El hombre que se quedó sin lágrimas

Ataúlfo creyó que su vida se acababa cuando enterró a Ermelinda, su amadísima esposa.

Desde que la muerte se la llevó, Ataúlfo, lloraba cada día al visitarla en el cementerio.

Pero al cabo de un tiempo se le acabaron las lágrimas y el alivio de su pena al derramarlas.

Un día al llegar al camposanto, vio a una anciana mujer sentada en la puerta con unos frasquitos de cristal en su regazo. A su lado había un cartel con dos palabras escritas:

«Regalo lágrimas»

Ataúlfo preguntó el porqué de su regalo.

–Soy muy mayor y feliz con mi marido, con mis hijos y con mis nietos. La vida ha sido muy generosa con nosotros. Nunca hemos llorado y nuestras lágrimas rebosan. Por eso las guardo y vengo para dárselas a quien las necesite– le dijo ofreciéndole uno.

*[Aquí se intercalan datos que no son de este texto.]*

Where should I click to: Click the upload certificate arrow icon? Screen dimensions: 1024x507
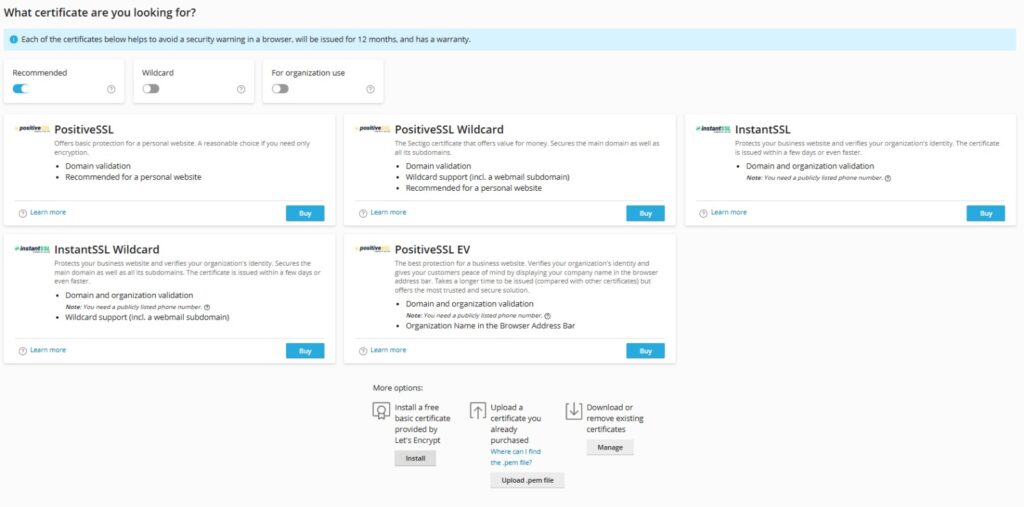(478, 410)
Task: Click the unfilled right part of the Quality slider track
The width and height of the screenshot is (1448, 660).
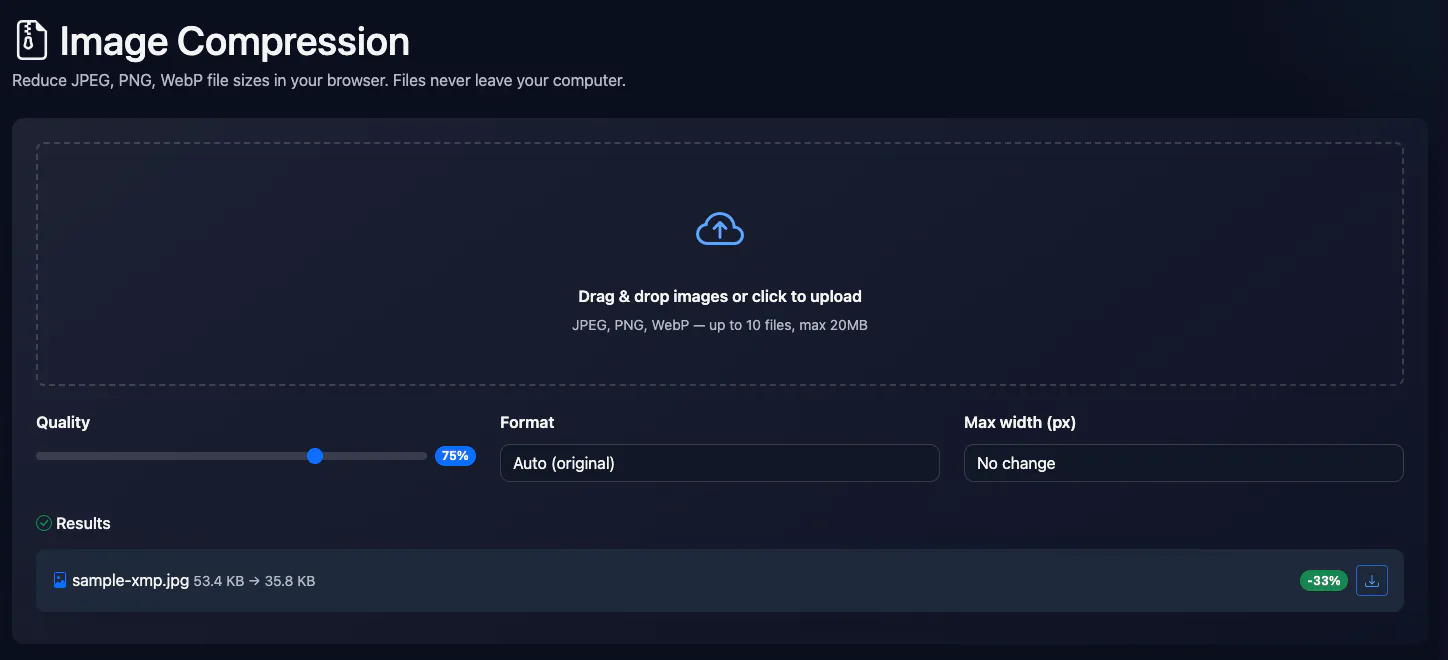Action: click(x=375, y=456)
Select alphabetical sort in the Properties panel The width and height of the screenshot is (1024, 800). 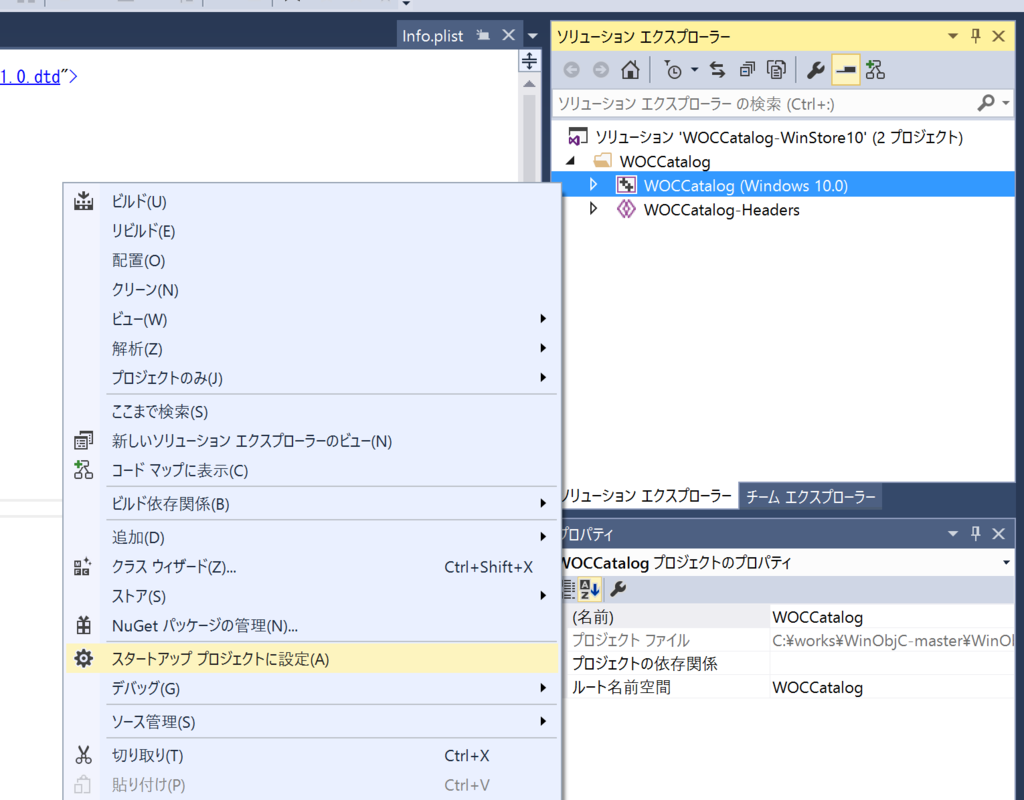click(x=591, y=589)
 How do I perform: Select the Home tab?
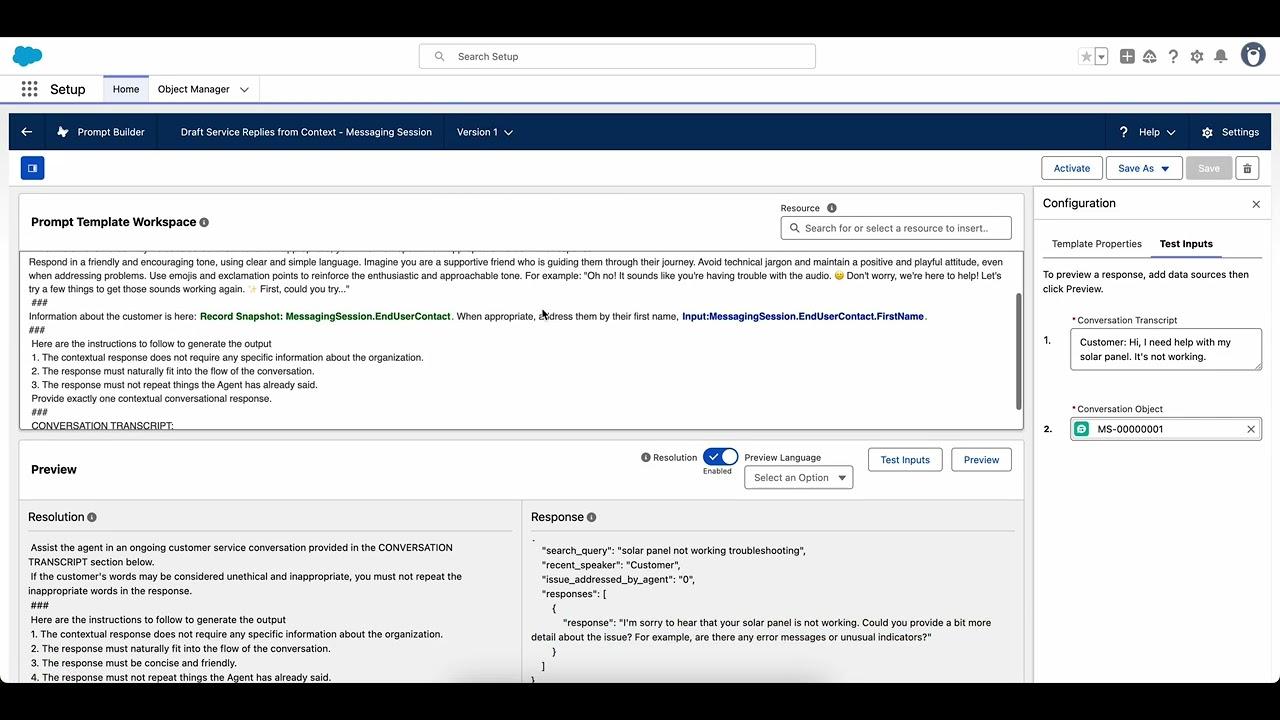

Ataúlfo aceptó el frasquito, se dirigió al lugar donde Ermelinda reposaba, y vertió las lágrimas de la anciana sobre la lápida de su esposa. Como siempre que iba a visitarla, se conmovió y notó que, por sus mejillas, se deslizaban de nuevo lágrimas que brotaban de sus ojos y aliviaban su corazón.

Miró hacia la anciana mujer, y ya no estaba.


Un corazón de otro

No podía moverme. Sin dolor, la sierra escindía en dos mitades mi esternón. Oía voces, palabras que no entendía.

Un silencio muy largo, y después ¡Ya está! ¡Extraedlo!

¿No tenía corazón? ¿pero sí cerebro?

¿Estaba muerto?

No –de repente la lucidez– alguien ha muerto por mí. Tal vez pueda agradecérselo algún día, si lo encuentro en la otra orilla.

Un nuevo silencio, aún más largo; lo interrumpió un rítmico bip bip bip.

No ha habido paso del tiempo; tal vez un cronón, el tiempo mínimo de Plank.

Recupero la consciencia. Estoy despierto. Estoy vivo.


Blancanieves

Cuando el príncipe besó a Blancanieves, que inmediatamente se incorporó, los siete enanitos se miraron atónitos ante el prodigio de verla despierta, de pie y ¡embarazada!


Dos hermanas

Fueron inseparables hasta después de su muerte, cuando los cirujanos intentaron separar a las dos hermanas gemelas siamesas sin conseguirlo.